Weight loss or gain. This could be related to nausea or lack of appetite. Yonts said if your child lost their sense of smell or taste, and is starting to recover but has developed an abnormal taste or smell, this could be adding to weight fluctuation.
What should I do if I think my child has long COVID?
Talk to a pediatrician.
Yonts said to find a pediatrician that will support and validate your child’s symptoms. “Unfortunately, there are still doctors in the pediatric realm that don't believe long COVID exists. And so kids will get passed from specialist to specialist and nobody will be able to tell them anything. And a lot of these families are just looking for validation and any advice,” she said.
Get your child speciality care.
If your child is having symptoms that are impacting a specific area of their body, get in touch with a specialist. For example: if your child is having chest pain or irregular heartbeats, seek out a cardiologist, Yonts said.
Limit daily activities.
Yonts said to treat long COVID like a concussion recovery process, where you slowly increase daily activity (both physical and mental). She recommended paying close attention to whether your child’s symptoms improve or get worse. And if it’s the latter, back off and do a little bit less the next day until they can tolerate doing more.
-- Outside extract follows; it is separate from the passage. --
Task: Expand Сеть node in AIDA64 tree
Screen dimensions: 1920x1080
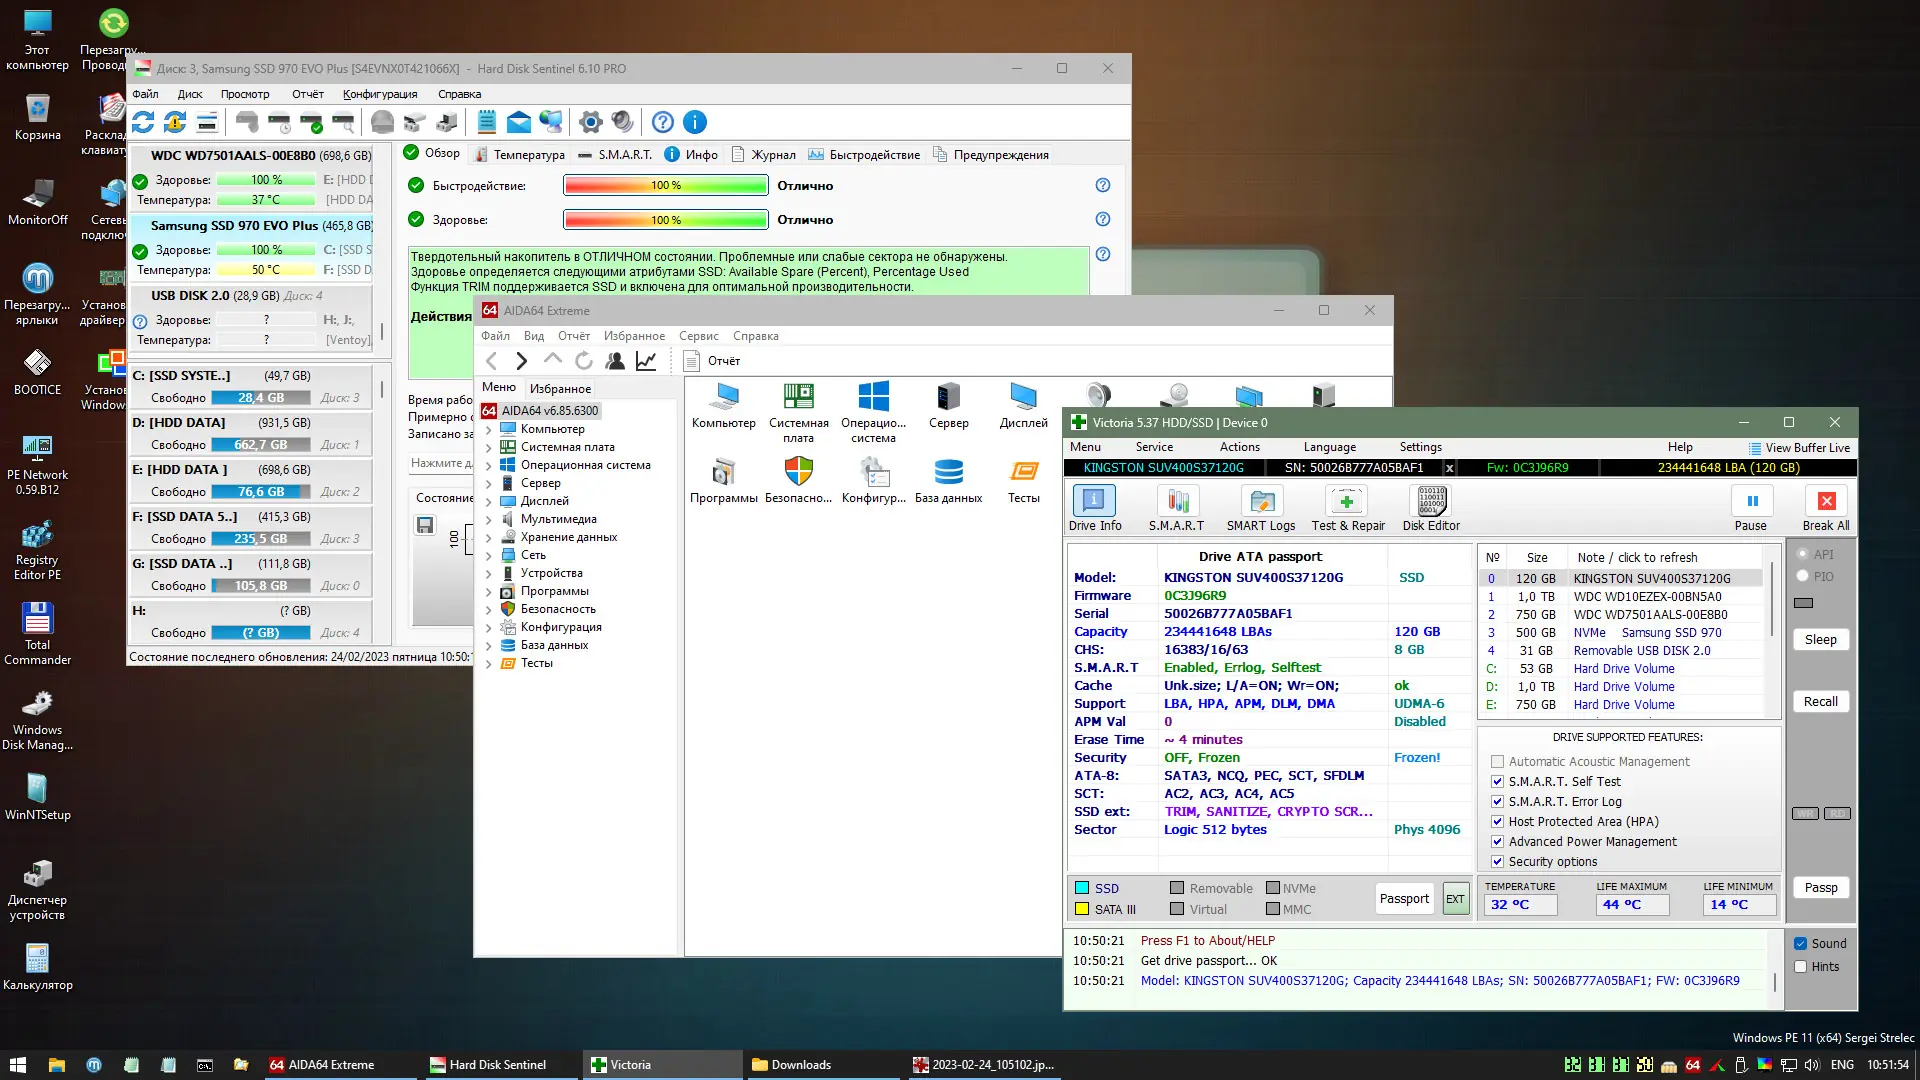Action: 489,555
Seek out a long COVID clinic.
There are a number of different speciality care facilities across the country to help children (and adults) that have long COVID. But know that costs may vary per clinic and could be costly.
“Every time you get infected, it's like rolling a dice,” Yonts said. “If you're going to high-risk situations, wear a mask. If your kid's not vaccinated, get them vaccinated.” And FYI: COVID-19 vaccines for children as young as six months old are finally here.
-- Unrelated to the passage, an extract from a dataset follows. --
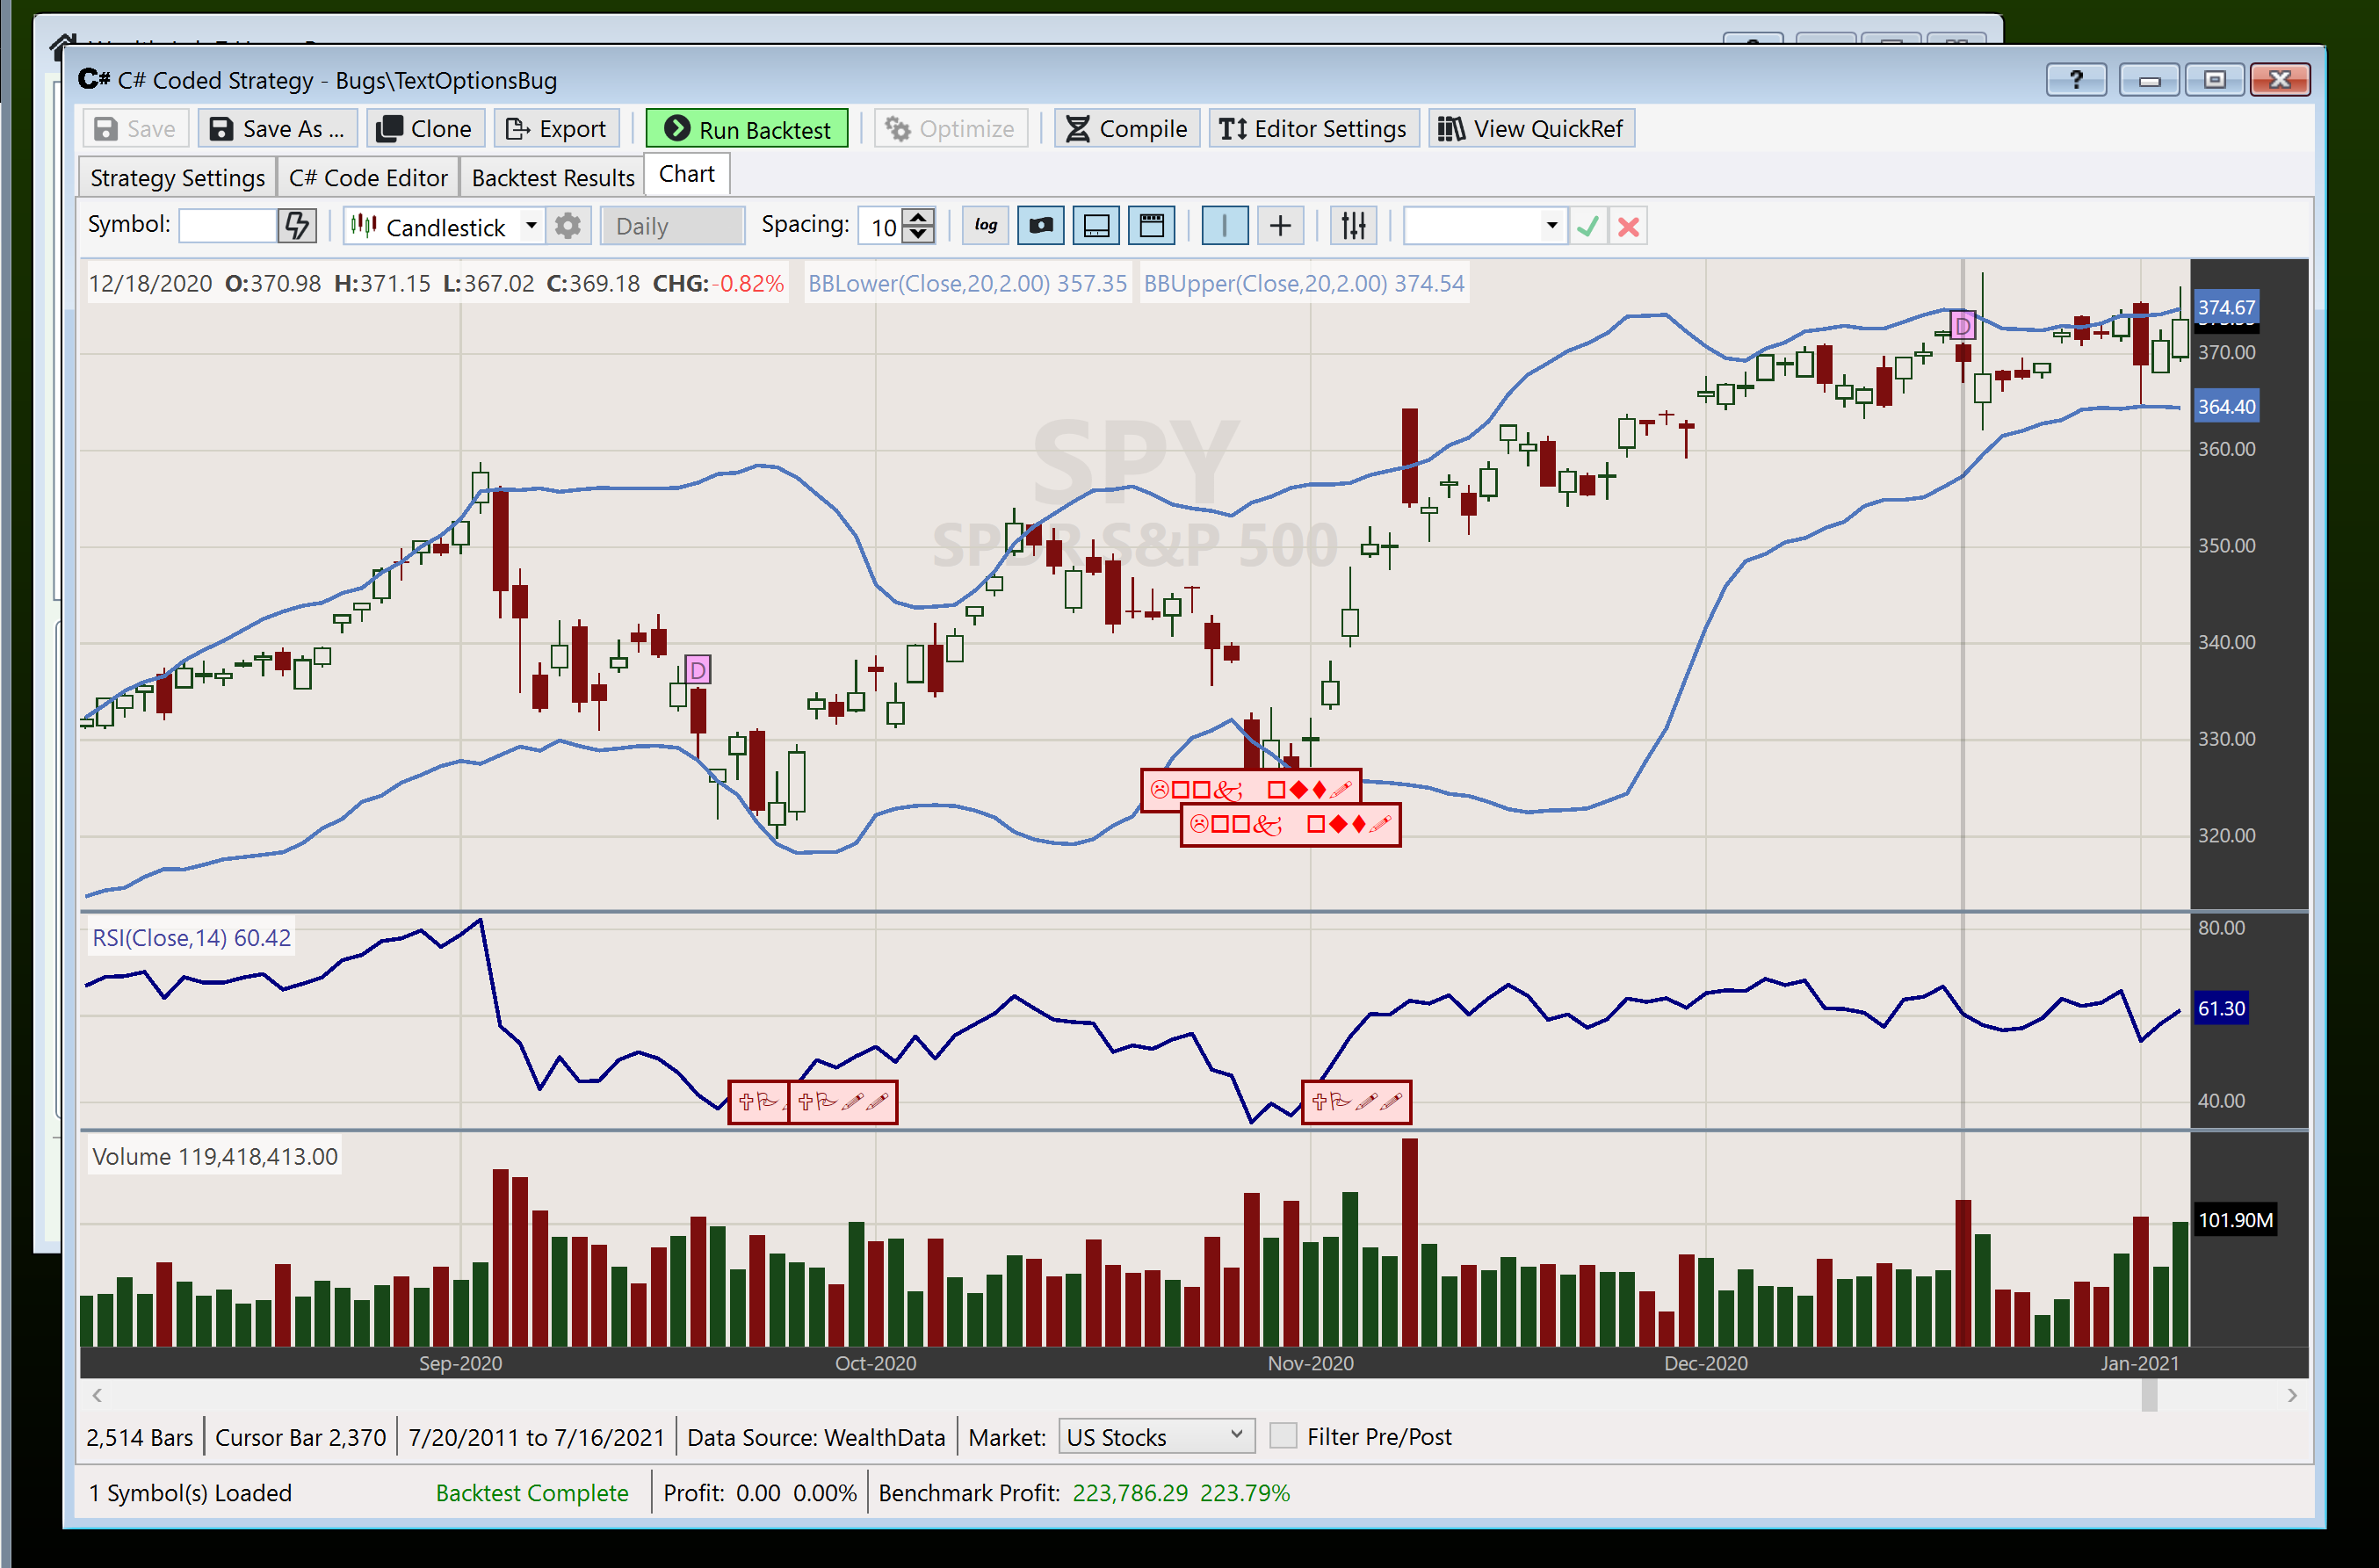Switch to the Backtest Results tab
Image resolution: width=2379 pixels, height=1568 pixels.
click(x=553, y=178)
How can long COVID impact my child in the long long term?
Again, TBD. Yonts said that most patients in her clinic have experienced some improvement, if not complete recovery. Her clinic focuses on physical medicine, rehabilitation, and psychology to address patients specific needs. And if they’re experiencing more specific symptoms, then they’ll see a specialist.
She said it’s too soon to tell if long COVID impacts puberty, but she worries about the impact on a child’s cognitive development.
“If their lives are disrupted at a time when they're normally starting to think for themselves and starting to learn for themselves and build social networks, that may be really detrimental in that area and cause them problems into young adulthood,” she said.
Although there are some promising studies that are searching for a cure for long COVID, there isn’t one on the market yet. And probably won’t be in the near future. But you can take other safety measures, like vaccinating your child, masking up, and talking to your pediatrician if you’re suspicious that your child might be experiencing long COVID symptoms.